#### Activity
The required output is the line that contains "The image size is (1033, 637)." and every line after it, each written out exactly, up to the end of the entries.

#### Extracted data entries
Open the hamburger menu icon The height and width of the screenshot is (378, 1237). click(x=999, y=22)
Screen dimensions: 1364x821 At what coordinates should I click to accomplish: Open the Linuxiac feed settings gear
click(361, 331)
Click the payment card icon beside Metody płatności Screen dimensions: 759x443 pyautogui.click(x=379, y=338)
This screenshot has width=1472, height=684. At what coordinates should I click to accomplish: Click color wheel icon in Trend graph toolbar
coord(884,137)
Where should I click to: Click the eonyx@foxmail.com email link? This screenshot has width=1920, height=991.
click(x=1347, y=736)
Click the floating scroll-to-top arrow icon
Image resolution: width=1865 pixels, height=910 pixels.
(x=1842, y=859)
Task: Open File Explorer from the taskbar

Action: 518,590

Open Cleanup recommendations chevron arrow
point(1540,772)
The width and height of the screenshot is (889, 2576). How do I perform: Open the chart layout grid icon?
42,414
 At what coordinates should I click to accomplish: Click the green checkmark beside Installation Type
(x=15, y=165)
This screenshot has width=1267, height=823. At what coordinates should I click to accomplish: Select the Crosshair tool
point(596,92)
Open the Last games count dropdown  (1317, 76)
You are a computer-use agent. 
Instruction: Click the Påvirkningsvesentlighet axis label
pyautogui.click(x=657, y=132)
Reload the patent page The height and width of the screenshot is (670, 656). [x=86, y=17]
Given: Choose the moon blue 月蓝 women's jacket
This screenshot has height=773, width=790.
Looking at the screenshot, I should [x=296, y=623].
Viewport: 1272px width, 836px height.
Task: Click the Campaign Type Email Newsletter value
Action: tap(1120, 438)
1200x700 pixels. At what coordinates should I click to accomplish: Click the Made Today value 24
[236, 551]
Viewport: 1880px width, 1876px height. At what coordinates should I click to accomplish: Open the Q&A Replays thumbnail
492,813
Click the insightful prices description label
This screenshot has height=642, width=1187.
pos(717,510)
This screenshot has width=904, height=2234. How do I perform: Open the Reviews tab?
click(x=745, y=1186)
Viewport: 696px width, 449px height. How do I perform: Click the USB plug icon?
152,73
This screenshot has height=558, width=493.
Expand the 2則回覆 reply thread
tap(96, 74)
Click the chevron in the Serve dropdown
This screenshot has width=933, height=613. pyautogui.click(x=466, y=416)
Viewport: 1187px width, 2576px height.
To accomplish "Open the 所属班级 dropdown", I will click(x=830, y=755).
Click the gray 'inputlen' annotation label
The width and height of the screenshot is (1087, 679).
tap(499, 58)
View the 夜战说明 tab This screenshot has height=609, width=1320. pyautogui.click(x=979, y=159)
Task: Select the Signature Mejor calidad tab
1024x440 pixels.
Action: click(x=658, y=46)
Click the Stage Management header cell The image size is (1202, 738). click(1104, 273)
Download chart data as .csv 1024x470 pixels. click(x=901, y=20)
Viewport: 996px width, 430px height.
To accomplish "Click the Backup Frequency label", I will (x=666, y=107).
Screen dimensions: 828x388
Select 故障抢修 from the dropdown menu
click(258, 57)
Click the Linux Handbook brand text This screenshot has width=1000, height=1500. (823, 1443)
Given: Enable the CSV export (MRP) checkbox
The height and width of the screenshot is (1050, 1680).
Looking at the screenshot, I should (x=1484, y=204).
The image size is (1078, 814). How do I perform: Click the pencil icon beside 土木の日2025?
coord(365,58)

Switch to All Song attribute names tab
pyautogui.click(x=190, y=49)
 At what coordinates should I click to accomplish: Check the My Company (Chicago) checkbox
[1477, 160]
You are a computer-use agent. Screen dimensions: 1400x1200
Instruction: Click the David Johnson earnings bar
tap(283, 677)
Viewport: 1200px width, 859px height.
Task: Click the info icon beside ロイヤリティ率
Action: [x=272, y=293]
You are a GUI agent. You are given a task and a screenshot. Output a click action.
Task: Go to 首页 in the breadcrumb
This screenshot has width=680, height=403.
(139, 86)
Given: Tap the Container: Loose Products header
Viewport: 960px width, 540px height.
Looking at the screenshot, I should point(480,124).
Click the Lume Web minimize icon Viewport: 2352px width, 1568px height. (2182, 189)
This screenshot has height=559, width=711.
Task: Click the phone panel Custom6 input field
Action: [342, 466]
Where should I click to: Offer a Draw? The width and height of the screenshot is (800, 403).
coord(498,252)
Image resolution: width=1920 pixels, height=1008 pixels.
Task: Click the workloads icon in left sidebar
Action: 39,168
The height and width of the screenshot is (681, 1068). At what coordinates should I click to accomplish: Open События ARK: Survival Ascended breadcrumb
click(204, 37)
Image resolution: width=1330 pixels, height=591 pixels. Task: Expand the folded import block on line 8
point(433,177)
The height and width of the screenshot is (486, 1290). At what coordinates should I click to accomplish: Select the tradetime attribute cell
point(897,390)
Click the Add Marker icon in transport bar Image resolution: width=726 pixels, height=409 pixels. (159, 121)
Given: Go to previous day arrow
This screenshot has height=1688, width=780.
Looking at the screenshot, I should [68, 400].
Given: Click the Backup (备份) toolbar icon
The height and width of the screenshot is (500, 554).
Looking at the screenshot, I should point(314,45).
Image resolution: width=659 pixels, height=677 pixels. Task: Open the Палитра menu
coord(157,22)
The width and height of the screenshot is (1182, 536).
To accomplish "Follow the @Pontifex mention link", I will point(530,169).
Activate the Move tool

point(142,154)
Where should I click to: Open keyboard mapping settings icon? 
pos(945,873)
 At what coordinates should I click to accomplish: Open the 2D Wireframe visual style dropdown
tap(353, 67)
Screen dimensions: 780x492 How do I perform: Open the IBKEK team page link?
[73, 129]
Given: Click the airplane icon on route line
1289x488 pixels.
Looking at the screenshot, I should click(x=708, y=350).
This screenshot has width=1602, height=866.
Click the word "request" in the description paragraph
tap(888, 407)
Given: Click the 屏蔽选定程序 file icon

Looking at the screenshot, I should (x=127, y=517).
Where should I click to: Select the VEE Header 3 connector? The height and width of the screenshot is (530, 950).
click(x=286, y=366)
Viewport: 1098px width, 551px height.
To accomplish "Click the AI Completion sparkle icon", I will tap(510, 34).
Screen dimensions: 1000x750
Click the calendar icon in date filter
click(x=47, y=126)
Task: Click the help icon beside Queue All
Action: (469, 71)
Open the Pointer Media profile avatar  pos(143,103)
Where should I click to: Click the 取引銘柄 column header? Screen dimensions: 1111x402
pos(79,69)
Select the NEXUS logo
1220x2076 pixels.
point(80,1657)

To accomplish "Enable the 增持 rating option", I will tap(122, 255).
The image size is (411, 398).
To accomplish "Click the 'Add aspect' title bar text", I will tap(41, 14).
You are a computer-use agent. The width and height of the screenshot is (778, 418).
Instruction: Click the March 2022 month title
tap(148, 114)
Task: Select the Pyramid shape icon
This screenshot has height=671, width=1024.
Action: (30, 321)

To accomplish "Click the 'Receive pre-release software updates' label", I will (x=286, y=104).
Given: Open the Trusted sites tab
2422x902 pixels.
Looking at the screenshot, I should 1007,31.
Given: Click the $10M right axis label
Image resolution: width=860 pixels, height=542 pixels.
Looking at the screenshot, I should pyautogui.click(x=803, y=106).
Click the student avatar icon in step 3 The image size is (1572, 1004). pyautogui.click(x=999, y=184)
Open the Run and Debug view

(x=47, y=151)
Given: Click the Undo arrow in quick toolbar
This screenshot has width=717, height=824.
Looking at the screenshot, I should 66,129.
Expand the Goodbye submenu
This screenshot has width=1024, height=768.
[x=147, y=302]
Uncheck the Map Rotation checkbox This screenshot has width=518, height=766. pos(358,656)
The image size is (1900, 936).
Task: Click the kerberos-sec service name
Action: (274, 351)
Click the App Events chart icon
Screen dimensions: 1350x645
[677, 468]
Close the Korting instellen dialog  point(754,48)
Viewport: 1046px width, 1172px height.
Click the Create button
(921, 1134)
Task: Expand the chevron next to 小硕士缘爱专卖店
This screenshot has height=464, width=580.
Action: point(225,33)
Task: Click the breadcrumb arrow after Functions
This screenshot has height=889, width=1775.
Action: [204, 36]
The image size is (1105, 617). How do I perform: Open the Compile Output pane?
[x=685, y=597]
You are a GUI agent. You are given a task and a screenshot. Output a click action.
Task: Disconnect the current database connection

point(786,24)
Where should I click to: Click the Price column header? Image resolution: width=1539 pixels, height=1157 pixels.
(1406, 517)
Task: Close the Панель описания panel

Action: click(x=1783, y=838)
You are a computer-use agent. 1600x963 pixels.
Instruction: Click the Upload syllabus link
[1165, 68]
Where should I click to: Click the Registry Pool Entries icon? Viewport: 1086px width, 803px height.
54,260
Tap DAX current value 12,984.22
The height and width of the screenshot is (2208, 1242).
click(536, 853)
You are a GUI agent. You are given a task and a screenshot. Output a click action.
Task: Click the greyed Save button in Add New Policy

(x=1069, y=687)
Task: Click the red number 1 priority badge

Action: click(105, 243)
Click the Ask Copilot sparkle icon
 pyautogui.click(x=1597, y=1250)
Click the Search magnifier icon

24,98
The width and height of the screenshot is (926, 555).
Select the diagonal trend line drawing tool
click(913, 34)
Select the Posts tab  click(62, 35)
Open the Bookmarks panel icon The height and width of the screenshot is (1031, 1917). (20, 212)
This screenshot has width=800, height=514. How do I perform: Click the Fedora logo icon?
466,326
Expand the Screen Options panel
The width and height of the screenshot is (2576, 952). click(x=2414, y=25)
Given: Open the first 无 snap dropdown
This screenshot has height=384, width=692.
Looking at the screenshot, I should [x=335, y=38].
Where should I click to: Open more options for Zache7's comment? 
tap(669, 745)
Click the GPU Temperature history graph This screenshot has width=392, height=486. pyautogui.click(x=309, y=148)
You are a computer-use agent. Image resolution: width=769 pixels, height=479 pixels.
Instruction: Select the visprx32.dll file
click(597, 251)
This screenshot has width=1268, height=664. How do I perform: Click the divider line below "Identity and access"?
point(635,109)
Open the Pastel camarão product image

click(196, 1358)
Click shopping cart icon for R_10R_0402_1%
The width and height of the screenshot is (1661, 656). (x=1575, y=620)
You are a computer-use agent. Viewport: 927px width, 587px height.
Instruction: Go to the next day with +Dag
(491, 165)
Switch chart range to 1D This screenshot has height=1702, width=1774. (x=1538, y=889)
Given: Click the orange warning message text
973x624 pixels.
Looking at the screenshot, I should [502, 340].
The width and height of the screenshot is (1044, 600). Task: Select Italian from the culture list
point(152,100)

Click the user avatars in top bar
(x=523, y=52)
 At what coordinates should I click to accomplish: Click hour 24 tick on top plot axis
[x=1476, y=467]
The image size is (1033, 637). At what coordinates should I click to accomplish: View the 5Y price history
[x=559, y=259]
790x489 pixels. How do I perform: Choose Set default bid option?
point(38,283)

#### Response to the task
The image size is (1033, 637). At what coordinates should I click to accomplish: View the 5Y price history
[x=559, y=259]
790x489 pixels. How do I perform: Choose Set default bid option?
point(38,283)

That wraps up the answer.